Comment s’articuleront les wagons ? Certains seront-ils confinés à la gare ?

Bien que les deux contextes diffèrent, l’expérience qui commencera en septembre avec les garçons pourrait servir de baromètre.

PHOTO RICK BROWMER, ARCHIVES LA PRESSE CANADIENNE

La Québécoise Évelyne Viens (à gauche), du NJ/NY Gotham FC, équipe de la National Women’s Soccer League (NWSL), établie aux Étatsi-Unis

À quand une ligue canadienne digne de ce nom ?

La partie est loin d’être gagnée. Et, en ce moment, la simple évocation d’une éventuelle parité avec les hommes demeure farfelue. Mais, ces dernières années, les perspectives professionnelles se sont tout de même améliorées pour les joueuses.

« Il n’y a rien qui est assez vite à notre goût dans la société d’aujourd’hui. Mais je pense que ça s’en va dans la bonne direction », estime Julie Casselman, ex-joueuse et coordonnatrice du volet féminin à Soccer Québec.

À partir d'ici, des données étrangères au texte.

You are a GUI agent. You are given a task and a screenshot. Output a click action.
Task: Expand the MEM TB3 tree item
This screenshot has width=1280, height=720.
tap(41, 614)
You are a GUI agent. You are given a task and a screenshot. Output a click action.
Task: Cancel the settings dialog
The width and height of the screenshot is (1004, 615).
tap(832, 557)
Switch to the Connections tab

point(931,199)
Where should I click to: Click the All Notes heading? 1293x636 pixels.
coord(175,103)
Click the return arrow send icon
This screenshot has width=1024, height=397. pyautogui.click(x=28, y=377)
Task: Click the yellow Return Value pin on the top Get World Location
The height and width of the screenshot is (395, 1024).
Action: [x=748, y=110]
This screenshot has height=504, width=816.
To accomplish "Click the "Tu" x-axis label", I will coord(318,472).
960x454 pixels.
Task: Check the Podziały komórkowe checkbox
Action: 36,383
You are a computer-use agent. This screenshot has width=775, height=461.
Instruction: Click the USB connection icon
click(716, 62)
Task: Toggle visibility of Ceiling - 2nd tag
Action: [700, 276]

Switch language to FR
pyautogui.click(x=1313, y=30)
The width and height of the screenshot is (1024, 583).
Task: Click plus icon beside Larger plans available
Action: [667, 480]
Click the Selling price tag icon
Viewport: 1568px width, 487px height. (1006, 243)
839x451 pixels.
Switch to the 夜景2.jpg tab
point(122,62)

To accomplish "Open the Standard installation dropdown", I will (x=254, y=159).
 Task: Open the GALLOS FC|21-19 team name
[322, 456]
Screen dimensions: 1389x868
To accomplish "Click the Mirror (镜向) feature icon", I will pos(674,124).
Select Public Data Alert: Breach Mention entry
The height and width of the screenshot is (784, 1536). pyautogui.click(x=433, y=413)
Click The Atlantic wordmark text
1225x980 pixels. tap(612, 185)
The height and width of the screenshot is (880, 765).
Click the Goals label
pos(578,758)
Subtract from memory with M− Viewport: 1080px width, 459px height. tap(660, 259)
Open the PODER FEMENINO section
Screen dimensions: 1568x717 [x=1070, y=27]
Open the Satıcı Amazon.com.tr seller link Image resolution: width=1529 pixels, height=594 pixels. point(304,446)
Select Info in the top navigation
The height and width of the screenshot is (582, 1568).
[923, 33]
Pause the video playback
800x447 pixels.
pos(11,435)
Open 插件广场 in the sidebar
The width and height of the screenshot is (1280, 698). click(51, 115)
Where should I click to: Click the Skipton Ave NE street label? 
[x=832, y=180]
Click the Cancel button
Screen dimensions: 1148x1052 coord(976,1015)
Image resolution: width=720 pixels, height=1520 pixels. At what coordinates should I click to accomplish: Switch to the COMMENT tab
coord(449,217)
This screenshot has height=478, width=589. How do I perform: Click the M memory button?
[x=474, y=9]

« C’est ce qui a vraiment changé dans le soccer féminin, la possibilité de faire une carrière professionnelle. Les championnats voient le jour presque au quotidien, observe pour sa part Rudy Doliscat, responsable du Centre national de haute performance (CNHP). Il y a un championnat en France, en Angleterre, en Espagne. Presque tous les pays européens en ont un. Les pays sud-américains ont des championnats aussi, le Mexique en a un, les États-Unis en ont un. »

Certains d’entre eux existent depuis nombre d’années, cela dit. Mais ils gagnent petit à petit en notoriété, en visibilité et en importance. N’empêche qu’il reste beaucoup de boulot à abattre de ce côté, notamment au Canada.

PHOTO TIRÉE DU SITE DE SOCCER QUÉBEC

Julie Casselman, coordonnatrice du volet féminin à Soccer Québec

« À l’académie, on développe avec une mission d’avoir des joueurs qui se joindraient à une équipe pro. Je pense que là où le projet féminin a encore du travail à faire et des décisions à prendre, c’est qu’il doit y avoir une finalité, un objectif », fait remarquer Patrick Leduc, directeur de l’académie du CF Montréal.

Il y a l’équipe nationale, où le Québec est toutefois peu représenté. Mais on pense surtout ici à un circuit professionnel majeur au Canada.

Au niveau canadien, c’est sûr que pour le moment, il n’y a pas grand-chose pour les filles. Elles doivent encore s’expatrier pour pouvoir rêver jouer au niveau international ou pro.

Julie Casselman, coordonatrice du volet féminin à Soccer Québec

Alors, quand verra-t-on poindre un projet de Première Ligue Canadienne (CPL) féminine ?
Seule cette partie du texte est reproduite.